## THE PROBLEM
Copy out, without any change, the part of the records that starts with the line containing "Image resolution: width=898" and ends with the line containing "pyautogui.click(x=302, y=32)", both of those lines included.

Records for locating displayed items
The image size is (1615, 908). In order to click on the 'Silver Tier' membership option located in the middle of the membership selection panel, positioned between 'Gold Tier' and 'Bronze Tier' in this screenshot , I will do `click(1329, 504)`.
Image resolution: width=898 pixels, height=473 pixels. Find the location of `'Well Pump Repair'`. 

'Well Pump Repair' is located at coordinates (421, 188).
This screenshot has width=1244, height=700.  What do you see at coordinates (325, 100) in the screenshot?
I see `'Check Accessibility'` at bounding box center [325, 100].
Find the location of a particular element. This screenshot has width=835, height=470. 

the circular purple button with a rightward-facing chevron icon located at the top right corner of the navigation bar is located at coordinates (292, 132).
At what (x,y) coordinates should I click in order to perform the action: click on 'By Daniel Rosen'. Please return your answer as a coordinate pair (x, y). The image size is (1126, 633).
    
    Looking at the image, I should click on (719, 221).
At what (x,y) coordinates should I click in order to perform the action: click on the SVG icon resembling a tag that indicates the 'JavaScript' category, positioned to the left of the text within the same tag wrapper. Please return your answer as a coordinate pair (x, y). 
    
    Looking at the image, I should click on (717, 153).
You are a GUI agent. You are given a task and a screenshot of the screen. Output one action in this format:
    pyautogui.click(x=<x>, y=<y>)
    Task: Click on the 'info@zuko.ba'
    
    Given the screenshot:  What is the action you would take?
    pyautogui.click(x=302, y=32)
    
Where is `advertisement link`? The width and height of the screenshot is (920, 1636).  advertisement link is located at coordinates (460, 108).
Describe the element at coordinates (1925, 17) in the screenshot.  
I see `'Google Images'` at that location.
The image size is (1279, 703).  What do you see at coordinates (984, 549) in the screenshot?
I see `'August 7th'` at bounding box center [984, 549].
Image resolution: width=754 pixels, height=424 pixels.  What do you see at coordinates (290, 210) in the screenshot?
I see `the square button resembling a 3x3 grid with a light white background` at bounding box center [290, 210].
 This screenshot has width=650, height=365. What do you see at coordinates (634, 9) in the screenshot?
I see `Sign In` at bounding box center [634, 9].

## ANSWER TO THIS EXERCISE
Image resolution: width=898 pixels, height=473 pixels. Find the location of `'Well Pump Repair'`. 

'Well Pump Repair' is located at coordinates (421, 188).
This screenshot has width=1244, height=700.  What do you see at coordinates (325, 100) in the screenshot?
I see `'Check Accessibility'` at bounding box center [325, 100].
Find the location of a particular element. This screenshot has width=835, height=470. 

the circular purple button with a rightward-facing chevron icon located at the top right corner of the navigation bar is located at coordinates (292, 132).
At what (x,y) coordinates should I click in order to perform the action: click on 'By Daniel Rosen'. Please return your answer as a coordinate pair (x, y). The image size is (1126, 633).
    
    Looking at the image, I should click on (719, 221).
At what (x,y) coordinates should I click in order to perform the action: click on the SVG icon resembling a tag that indicates the 'JavaScript' category, positioned to the left of the text within the same tag wrapper. Please return your answer as a coordinate pair (x, y). 
    
    Looking at the image, I should click on (717, 153).
You are a GUI agent. You are given a task and a screenshot of the screen. Output one action in this format:
    pyautogui.click(x=<x>, y=<y>)
    Task: Click on the 'info@zuko.ba'
    
    Given the screenshot:  What is the action you would take?
    pyautogui.click(x=302, y=32)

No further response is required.